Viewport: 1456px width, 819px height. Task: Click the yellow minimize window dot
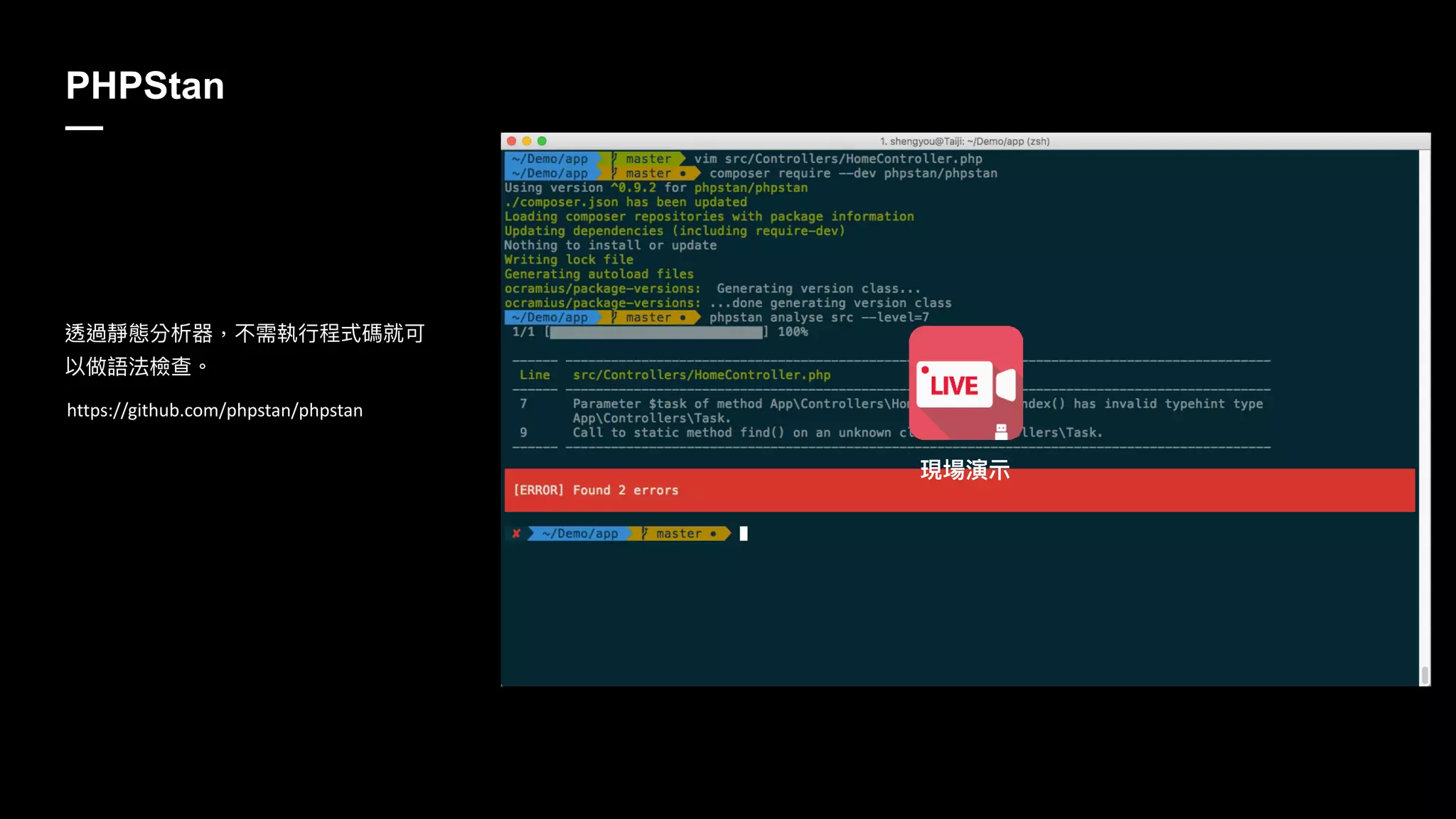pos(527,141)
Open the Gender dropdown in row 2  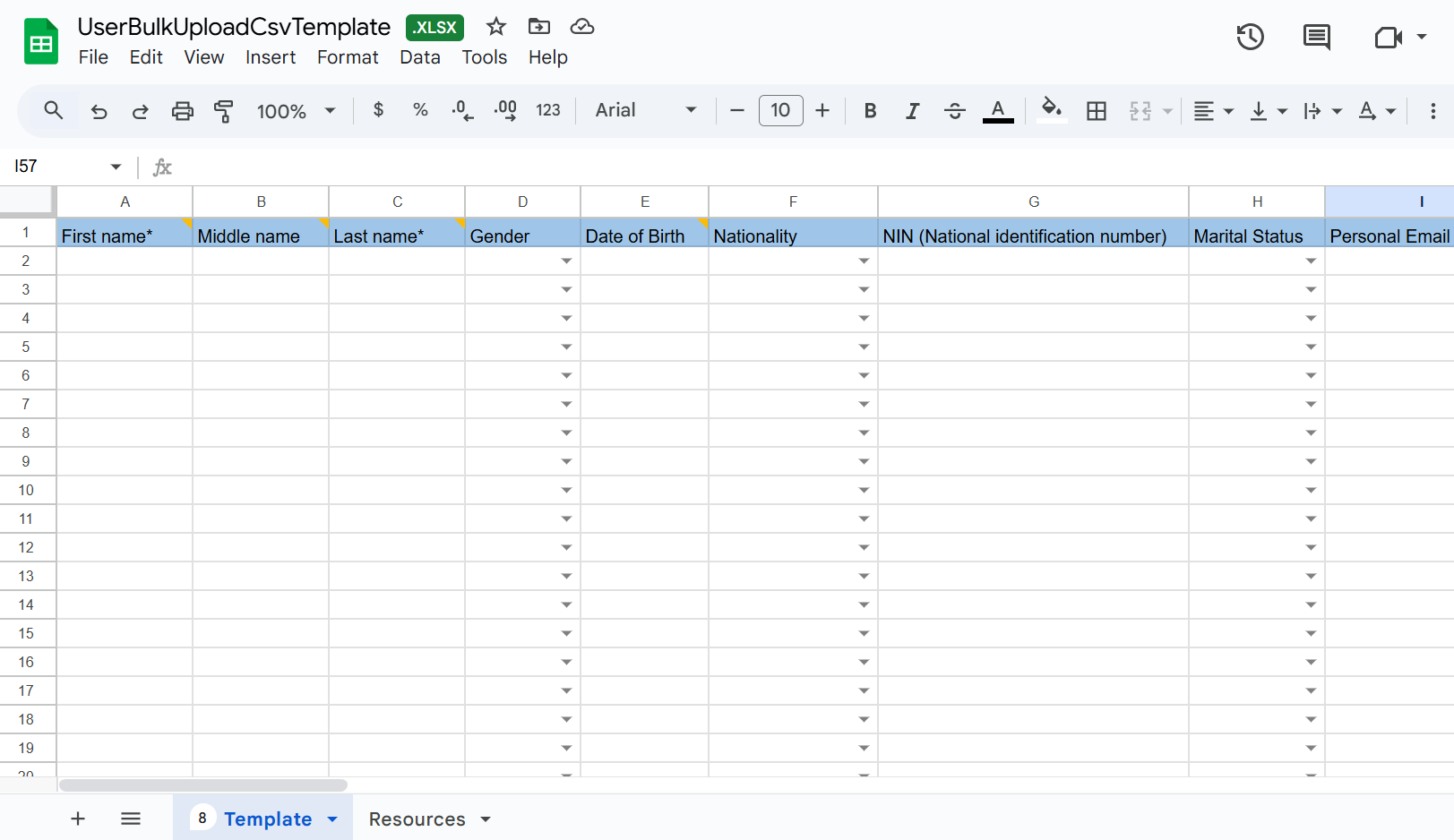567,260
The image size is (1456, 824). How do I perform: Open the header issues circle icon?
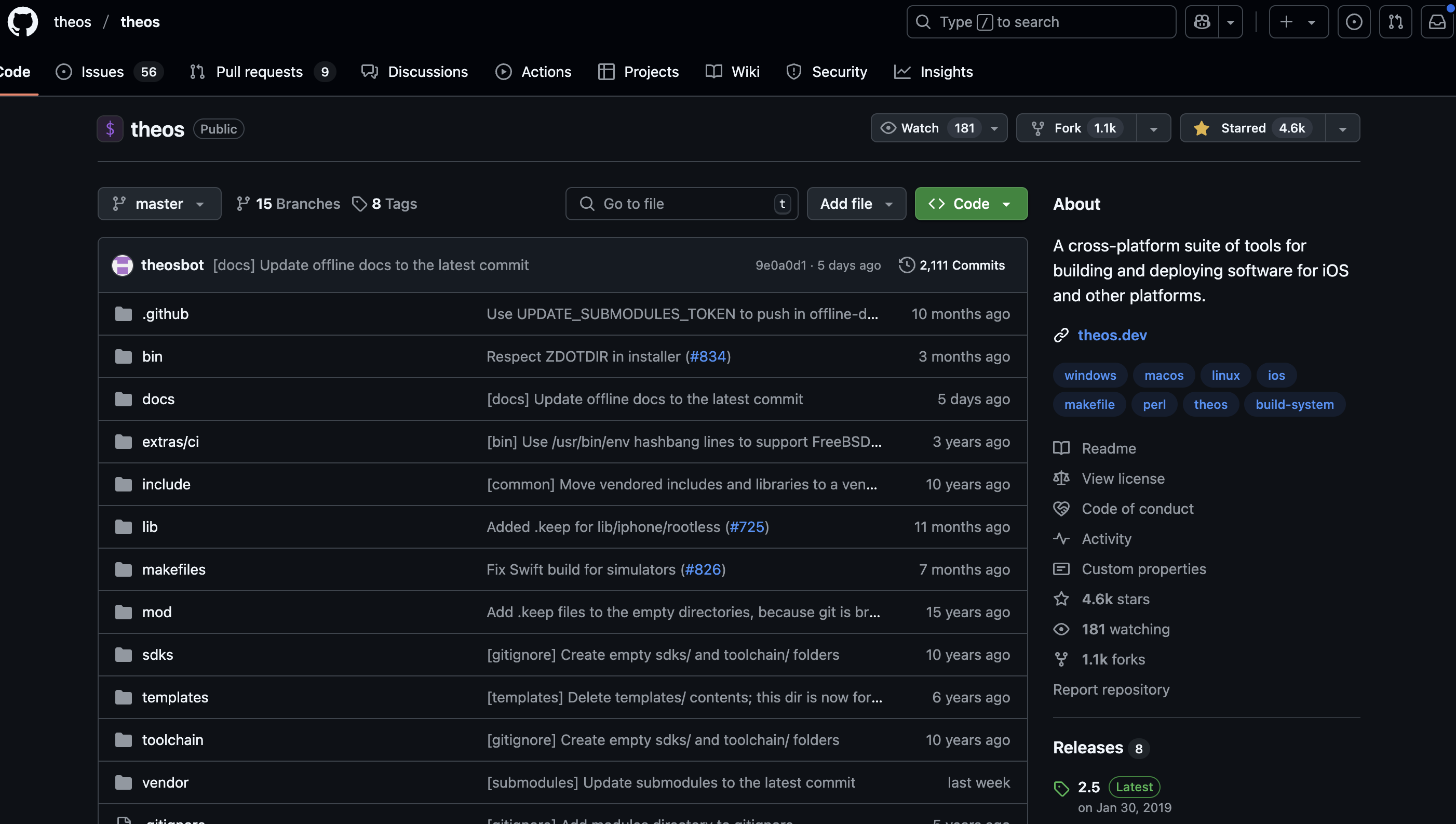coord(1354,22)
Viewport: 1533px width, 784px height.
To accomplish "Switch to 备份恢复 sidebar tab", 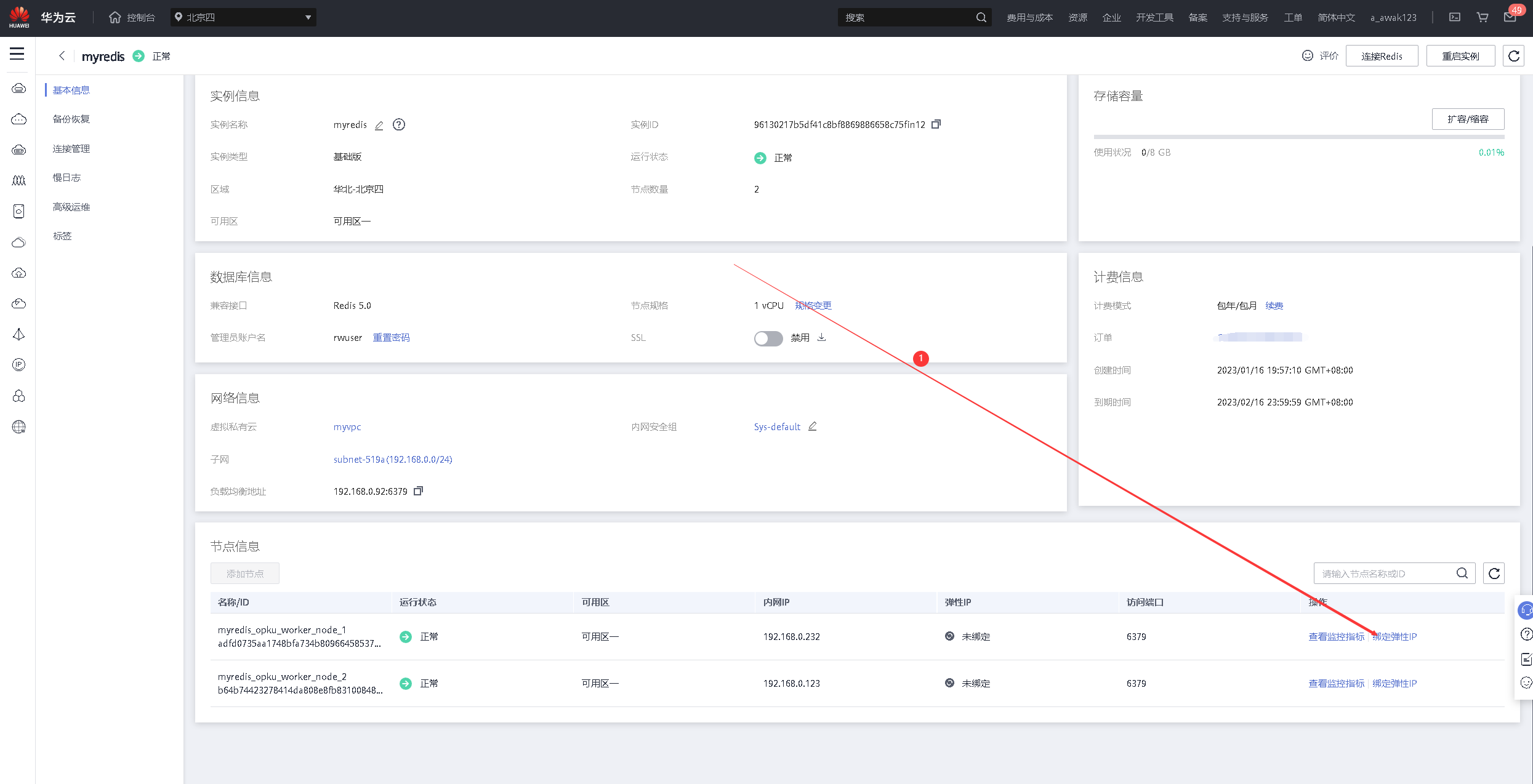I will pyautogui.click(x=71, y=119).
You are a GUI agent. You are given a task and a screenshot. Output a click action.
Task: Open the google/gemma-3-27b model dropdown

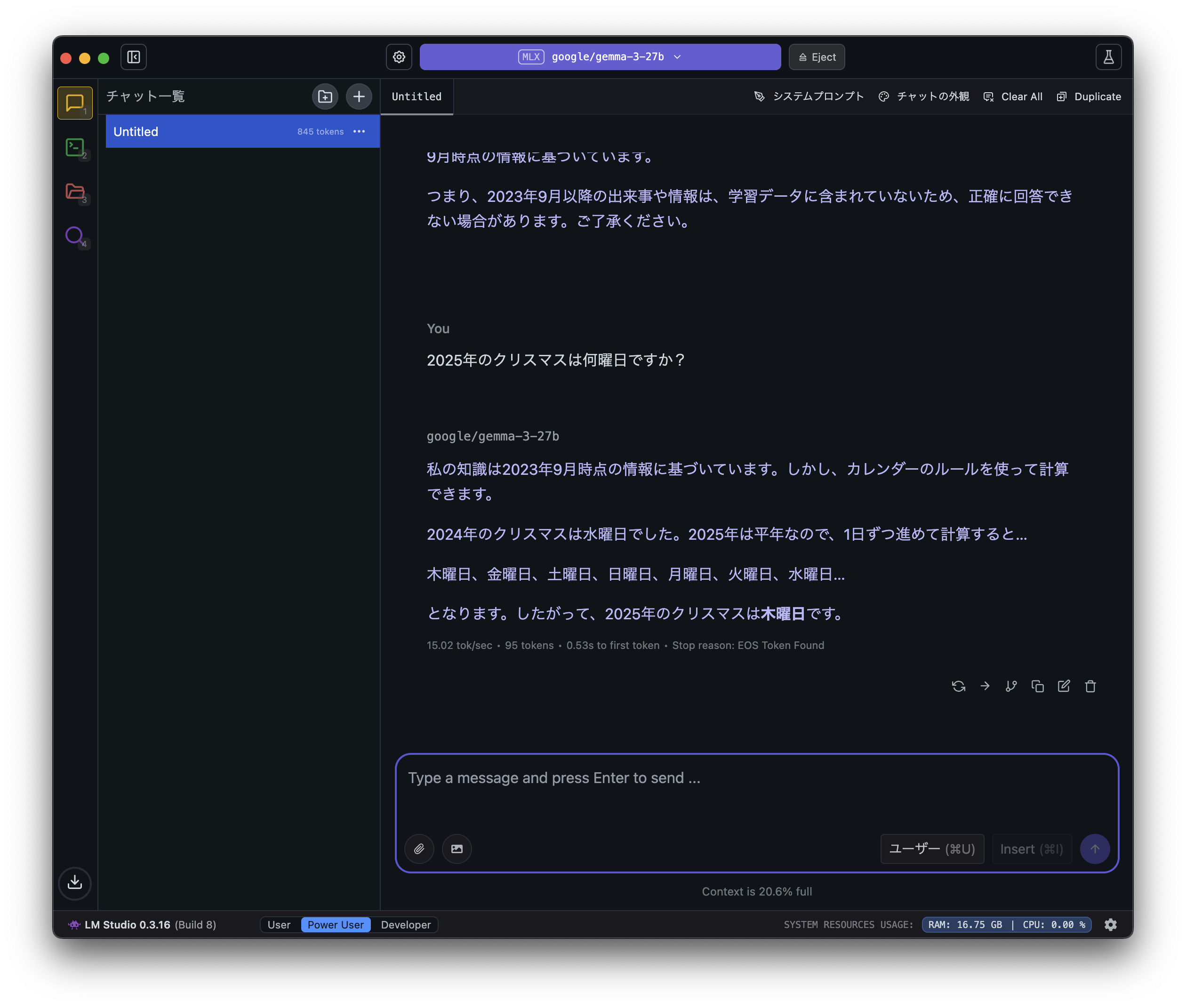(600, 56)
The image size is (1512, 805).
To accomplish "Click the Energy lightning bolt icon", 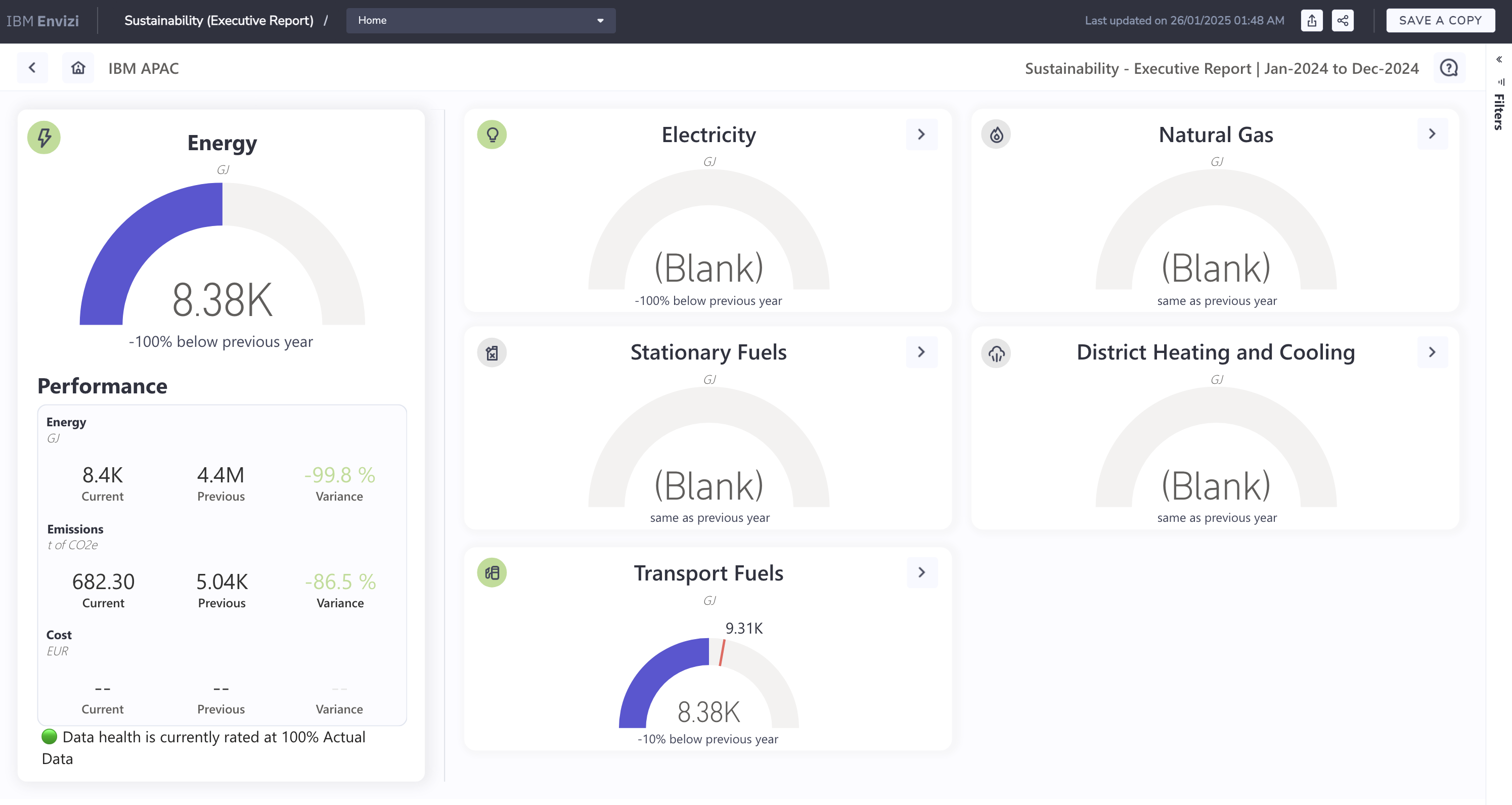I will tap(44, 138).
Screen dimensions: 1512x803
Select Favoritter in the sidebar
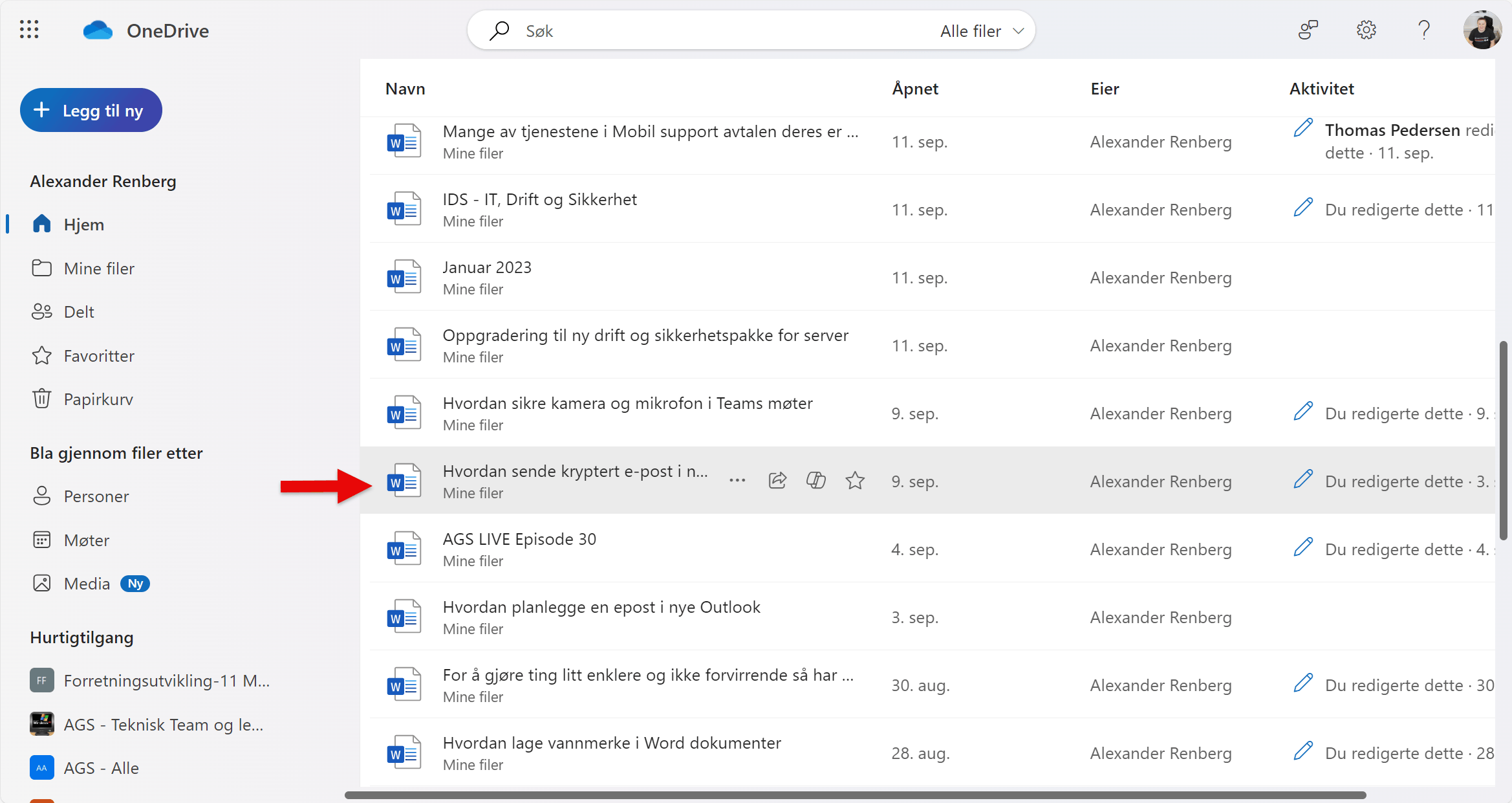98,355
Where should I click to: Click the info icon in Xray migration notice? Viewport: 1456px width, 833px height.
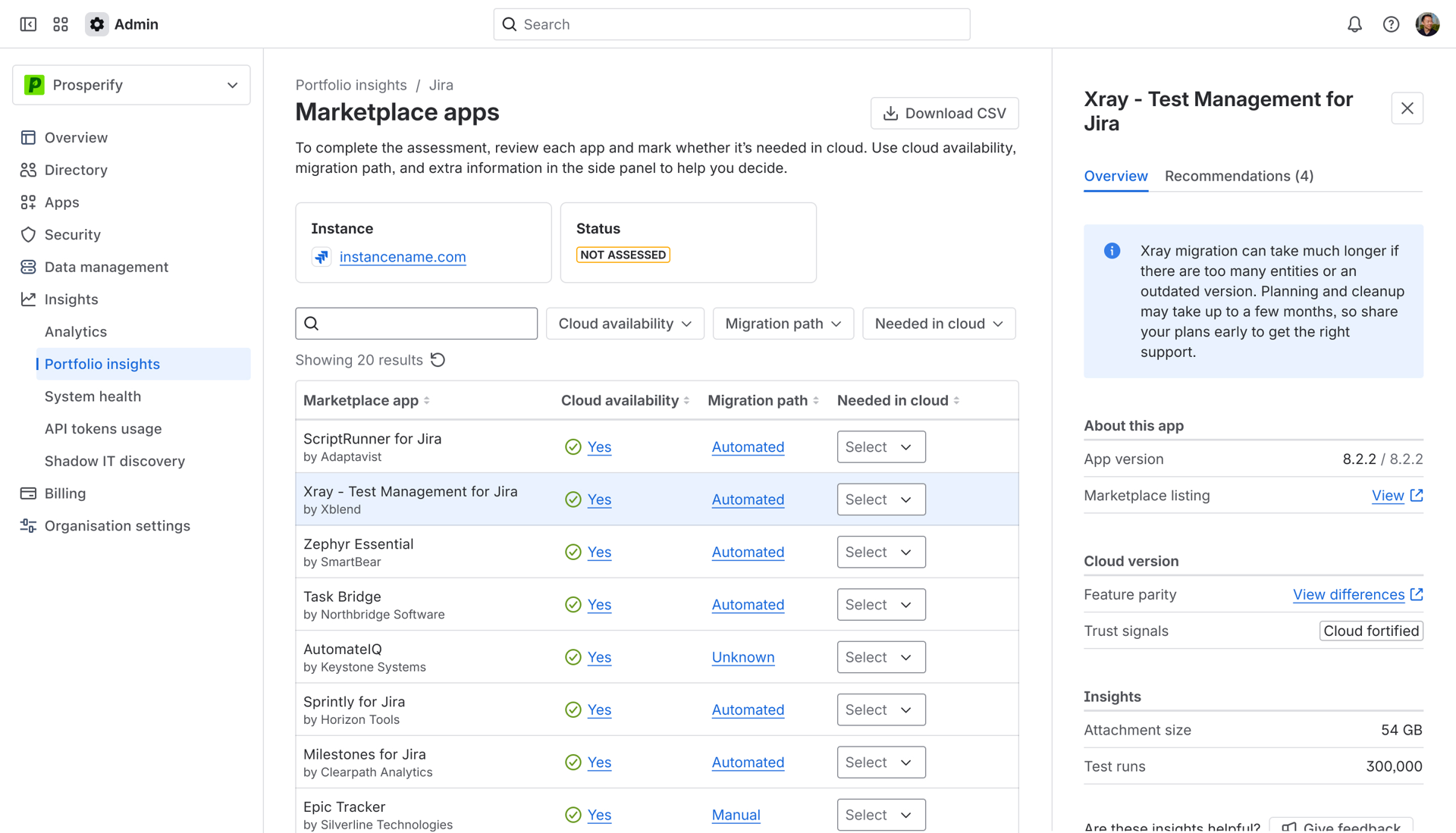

▶ _Required action_: What is needed is an exact repeat of the lines from the one containing "Select Favoritter in the sidebar" through the last line of the records above, both included, with pictures left out.

▶ _Result for this task_:
Select Favoritter in the sidebar
98,355
Where should I click to: Click the info icon in Xray migration notice? Viewport: 1456px width, 833px height.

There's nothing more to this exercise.